Catalytic properties and mode of action of three endo-β-glucanases from Talaromyces emersonii on soluble β-1,4- and β-1,3;1,4-linked glucans

In this paper, we present the first detailed analysis of the modes of action of three purified, thermostable endo-β-D-glucanases (EG V-VII) against a range of soluble β-linked glucans. Studies indicated that EG V-VII, purified to homogeneity from a new source, the thermophilic fungus Talaromyces emersonii, are strict β-glucanases that exhibit maximum activity against mixed-link 1,3;1,4-β-D-glucans. Time-course hydrolysis studies of 1,4-β-D-glucan (carboxymethylcellulose; CMC), 1,3;1,4-β-D-glucan from barley (BBG) and lichenan confirmed the endo-acting nature of EG V-VII and verified preference for 1,3;1,4-β-D- glucan substrates.

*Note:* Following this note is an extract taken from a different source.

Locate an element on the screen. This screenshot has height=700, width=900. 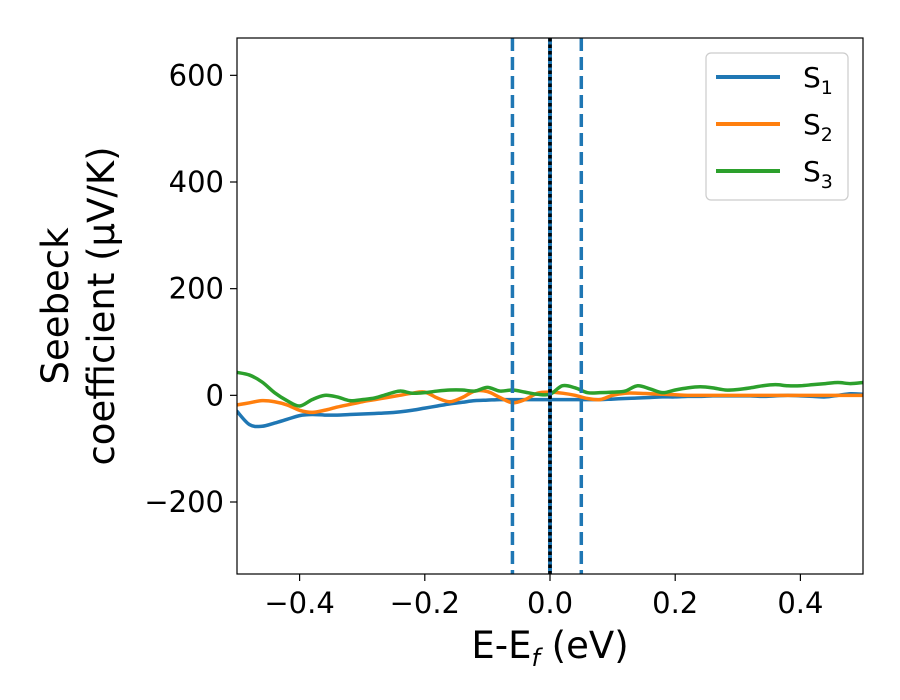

The results suggest that EG VI and EG VII belong to EC 3.2.1.6, as both enzymes also exhibit activity against 1,3-β-glucan (laminaran), in contrast to EG V. Although cellobiose, cellotriose and glucose were the main glucooligosaccharide products released, the range and relative amount of each product was dependent on the particular enzyme, substrate and reaction time. Kinetic constants (K_m, V_max, k _cat and k_cat/K_m) determined for EG V-VII with BBG as substrate yielded similar K_m and V_max values for EG V and EG VI. EG VII exhibited highest affinity for BBG (K_m value of 9.1mgml^-1) and the highest catalytic efficiency (k _cat/K_m of 12.63s^-1mg^-1ml).